Formats pris en charge

  • Texte : .txt, .md, .csv
  • Word : .docx
  • PDF contenant du texte (un PDF numérisé en images, sans couche texte, ne peut pas être lu : l’app le dira plutôt que de deviner)

Ce qui part réellement

À l’envoi, le texte extrait est analysé par le moteur local, masqué, puis inséré dans un bloc neutre et numéroté (« DOCUMENT JOINT 1 »). Deux détails qui comptent :

  • Le nom du fichier n’est jamais envoyé : « Contrat-Tremblay-final.docx » resterait un renseignement en soi.
  • Les jetons sont les mêmes que dans tes messages : si « Jean Tremblay » est PERSON_001 dans ta conversation, il l’est aussi dans le document joint. Les correspondances sont stables par voûte.

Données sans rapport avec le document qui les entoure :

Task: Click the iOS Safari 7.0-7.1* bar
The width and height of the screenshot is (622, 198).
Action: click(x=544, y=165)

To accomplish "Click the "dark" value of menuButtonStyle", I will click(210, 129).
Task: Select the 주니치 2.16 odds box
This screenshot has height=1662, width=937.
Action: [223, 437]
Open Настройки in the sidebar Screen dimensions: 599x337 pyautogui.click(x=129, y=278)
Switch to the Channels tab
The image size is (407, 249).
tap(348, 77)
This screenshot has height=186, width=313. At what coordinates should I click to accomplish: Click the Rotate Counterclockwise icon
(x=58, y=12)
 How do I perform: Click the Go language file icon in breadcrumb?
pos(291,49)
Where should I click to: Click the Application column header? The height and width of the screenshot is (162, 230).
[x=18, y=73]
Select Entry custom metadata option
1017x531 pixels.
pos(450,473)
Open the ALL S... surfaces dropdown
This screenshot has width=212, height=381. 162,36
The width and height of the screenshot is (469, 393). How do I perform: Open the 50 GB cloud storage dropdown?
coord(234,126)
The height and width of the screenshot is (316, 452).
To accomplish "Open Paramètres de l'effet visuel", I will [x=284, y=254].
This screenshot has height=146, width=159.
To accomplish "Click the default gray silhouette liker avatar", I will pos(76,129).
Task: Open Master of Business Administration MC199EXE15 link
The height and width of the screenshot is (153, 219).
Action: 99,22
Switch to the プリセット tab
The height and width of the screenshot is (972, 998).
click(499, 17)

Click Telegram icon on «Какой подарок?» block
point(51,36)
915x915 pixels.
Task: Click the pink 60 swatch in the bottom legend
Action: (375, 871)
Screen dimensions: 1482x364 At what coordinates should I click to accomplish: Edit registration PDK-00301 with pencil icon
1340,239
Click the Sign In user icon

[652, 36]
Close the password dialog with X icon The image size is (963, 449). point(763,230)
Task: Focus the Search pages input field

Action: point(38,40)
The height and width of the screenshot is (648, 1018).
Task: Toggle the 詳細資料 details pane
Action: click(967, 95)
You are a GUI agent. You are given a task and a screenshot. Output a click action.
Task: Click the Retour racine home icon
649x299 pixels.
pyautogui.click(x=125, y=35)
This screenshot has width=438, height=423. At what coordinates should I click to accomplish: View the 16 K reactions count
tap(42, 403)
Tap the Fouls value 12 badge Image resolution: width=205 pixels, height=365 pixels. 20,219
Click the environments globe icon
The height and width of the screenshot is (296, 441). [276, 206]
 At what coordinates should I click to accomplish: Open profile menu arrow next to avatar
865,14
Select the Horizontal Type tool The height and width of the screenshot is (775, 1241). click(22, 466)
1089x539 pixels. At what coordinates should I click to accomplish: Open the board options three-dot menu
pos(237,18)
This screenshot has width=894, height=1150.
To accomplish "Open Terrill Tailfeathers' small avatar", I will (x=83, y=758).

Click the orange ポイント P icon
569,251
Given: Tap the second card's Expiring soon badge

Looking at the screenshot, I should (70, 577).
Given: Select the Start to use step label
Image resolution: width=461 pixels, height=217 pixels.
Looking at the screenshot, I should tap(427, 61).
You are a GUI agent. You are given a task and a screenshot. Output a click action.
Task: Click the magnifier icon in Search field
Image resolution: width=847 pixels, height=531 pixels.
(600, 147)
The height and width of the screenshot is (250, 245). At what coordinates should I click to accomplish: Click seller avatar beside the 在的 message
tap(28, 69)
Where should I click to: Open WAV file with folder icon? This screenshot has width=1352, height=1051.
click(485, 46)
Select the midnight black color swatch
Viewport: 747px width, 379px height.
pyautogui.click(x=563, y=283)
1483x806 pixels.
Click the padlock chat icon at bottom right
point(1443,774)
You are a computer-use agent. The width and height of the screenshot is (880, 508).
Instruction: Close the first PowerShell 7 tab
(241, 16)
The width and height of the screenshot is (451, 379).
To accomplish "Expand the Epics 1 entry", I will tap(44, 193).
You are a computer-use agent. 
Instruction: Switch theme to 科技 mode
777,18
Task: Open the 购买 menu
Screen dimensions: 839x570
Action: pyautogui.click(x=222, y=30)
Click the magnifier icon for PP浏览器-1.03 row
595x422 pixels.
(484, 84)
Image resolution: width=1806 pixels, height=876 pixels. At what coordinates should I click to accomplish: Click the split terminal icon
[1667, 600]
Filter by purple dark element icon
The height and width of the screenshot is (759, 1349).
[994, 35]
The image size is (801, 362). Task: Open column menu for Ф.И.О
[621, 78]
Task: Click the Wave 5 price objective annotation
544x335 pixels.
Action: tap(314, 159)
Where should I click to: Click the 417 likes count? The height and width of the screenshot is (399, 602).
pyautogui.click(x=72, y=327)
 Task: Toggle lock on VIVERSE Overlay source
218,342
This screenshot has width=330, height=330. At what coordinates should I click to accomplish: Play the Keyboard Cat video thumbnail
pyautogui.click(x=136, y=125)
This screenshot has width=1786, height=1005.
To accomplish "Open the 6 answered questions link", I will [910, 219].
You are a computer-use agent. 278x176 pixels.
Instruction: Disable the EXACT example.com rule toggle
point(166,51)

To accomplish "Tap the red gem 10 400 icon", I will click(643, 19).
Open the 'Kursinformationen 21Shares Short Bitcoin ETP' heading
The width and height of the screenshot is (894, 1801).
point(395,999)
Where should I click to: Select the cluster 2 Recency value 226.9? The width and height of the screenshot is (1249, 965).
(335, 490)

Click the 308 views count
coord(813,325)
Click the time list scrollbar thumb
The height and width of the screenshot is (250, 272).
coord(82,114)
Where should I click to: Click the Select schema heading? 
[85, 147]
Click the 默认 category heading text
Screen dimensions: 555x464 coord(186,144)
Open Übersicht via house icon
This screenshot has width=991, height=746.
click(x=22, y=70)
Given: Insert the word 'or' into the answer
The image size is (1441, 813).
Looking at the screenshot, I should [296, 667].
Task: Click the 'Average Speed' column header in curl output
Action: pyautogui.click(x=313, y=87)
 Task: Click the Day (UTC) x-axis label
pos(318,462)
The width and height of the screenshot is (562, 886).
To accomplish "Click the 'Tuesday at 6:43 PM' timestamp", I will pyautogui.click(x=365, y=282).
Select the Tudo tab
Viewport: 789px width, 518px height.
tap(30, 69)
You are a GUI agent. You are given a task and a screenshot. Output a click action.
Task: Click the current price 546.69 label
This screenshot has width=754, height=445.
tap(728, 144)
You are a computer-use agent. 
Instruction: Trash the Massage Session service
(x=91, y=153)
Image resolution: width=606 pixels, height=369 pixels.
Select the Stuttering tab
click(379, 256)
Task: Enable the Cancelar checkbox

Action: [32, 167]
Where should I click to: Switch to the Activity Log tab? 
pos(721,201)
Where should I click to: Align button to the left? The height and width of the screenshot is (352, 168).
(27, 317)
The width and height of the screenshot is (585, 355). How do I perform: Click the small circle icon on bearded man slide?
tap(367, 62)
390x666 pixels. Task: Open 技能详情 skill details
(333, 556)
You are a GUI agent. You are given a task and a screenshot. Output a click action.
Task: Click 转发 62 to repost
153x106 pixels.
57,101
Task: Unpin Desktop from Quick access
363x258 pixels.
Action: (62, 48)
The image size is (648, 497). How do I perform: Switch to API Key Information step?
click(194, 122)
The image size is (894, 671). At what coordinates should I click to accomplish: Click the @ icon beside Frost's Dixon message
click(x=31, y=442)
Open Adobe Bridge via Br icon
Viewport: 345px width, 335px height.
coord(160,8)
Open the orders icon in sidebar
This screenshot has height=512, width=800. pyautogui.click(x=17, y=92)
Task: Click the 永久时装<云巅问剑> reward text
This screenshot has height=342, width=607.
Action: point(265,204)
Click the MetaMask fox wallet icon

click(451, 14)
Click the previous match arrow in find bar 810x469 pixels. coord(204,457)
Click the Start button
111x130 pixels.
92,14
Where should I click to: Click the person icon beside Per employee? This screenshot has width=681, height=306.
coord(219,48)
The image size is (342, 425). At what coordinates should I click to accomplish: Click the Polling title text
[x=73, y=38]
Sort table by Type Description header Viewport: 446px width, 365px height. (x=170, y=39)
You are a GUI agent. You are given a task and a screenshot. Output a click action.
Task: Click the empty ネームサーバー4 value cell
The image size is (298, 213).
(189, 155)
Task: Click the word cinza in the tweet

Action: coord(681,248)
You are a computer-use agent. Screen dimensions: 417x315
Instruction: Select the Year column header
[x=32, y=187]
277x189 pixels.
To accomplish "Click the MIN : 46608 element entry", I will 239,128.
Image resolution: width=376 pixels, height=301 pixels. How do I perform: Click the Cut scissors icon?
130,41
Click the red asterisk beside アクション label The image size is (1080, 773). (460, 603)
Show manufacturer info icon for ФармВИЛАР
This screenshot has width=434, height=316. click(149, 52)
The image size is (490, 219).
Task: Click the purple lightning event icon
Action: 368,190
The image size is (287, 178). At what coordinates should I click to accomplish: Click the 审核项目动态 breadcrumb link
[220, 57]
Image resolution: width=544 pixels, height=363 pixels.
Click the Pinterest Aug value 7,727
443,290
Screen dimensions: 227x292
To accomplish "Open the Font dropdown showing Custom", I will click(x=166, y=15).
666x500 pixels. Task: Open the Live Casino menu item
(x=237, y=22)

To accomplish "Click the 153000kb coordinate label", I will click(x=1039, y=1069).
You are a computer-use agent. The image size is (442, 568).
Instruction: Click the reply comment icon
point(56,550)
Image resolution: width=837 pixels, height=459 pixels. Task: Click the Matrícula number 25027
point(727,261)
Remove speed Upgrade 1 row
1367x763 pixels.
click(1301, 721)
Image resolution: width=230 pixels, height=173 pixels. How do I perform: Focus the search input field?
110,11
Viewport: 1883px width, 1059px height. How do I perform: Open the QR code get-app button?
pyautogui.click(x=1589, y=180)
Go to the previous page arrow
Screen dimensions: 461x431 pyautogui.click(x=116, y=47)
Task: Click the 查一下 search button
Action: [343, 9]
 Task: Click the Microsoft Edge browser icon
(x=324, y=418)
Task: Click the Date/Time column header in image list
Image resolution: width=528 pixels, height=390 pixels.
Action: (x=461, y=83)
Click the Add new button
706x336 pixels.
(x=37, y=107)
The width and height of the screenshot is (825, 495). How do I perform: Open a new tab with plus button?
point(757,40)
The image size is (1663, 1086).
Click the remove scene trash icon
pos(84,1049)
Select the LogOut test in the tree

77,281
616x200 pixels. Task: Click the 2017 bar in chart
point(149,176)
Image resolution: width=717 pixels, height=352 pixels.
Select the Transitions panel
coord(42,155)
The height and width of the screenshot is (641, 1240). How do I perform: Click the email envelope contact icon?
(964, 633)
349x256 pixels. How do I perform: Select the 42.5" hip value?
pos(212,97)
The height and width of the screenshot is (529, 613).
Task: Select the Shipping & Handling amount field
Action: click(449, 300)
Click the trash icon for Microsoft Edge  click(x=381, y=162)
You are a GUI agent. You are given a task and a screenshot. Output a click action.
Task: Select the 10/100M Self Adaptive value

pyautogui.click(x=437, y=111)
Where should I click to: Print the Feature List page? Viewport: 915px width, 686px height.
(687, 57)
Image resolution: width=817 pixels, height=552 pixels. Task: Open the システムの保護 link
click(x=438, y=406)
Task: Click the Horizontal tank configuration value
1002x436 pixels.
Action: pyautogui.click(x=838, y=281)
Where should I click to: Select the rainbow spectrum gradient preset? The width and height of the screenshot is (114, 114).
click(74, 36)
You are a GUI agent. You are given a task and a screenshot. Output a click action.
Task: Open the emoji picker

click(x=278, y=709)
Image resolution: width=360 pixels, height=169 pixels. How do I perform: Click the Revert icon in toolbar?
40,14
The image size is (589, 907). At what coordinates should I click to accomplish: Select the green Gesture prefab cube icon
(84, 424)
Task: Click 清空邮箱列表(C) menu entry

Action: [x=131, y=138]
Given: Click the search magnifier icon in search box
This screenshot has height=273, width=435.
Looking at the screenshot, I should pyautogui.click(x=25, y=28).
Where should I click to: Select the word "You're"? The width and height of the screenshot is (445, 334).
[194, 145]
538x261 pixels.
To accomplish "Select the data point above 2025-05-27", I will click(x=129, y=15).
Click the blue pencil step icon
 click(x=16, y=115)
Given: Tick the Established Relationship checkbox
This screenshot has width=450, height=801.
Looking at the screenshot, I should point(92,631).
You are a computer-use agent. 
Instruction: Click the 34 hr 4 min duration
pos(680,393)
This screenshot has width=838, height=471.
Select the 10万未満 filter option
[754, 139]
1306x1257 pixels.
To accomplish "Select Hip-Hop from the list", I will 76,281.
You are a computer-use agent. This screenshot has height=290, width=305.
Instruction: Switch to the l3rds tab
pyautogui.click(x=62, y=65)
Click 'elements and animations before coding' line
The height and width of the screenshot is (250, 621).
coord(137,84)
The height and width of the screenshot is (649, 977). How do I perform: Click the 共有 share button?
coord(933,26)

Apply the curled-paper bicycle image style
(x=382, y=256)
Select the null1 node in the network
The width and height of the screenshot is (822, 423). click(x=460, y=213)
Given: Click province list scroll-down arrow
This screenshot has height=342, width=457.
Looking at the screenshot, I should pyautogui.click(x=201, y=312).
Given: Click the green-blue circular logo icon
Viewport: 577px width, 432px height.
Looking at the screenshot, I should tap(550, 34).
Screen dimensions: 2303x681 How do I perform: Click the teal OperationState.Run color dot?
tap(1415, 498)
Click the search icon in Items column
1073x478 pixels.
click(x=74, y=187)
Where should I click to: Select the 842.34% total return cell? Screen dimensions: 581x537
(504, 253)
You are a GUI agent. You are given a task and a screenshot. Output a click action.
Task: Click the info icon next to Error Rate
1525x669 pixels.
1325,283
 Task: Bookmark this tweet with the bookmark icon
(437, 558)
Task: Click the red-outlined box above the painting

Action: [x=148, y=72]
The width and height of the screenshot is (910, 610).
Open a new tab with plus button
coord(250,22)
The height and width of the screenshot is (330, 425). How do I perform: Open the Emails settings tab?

Tu peux le vérifier toi-même après un envoi : ouvre « Voir la charge utile réseau » et lis le bloc du document, masqué, tel que le fournisseur l’a reçu.

Si le fichier ne peut pas être lu

Un fichier corrompu ou non pris en charge reçoit une carte « Non exploitable », et l’envoi est bloqué tant que cette carte est attachée. Un contenu que l’app ne sait pas lire ne part jamais tel quel : c’est le principe fail-closed. Retire la carte, et l’envoi repart.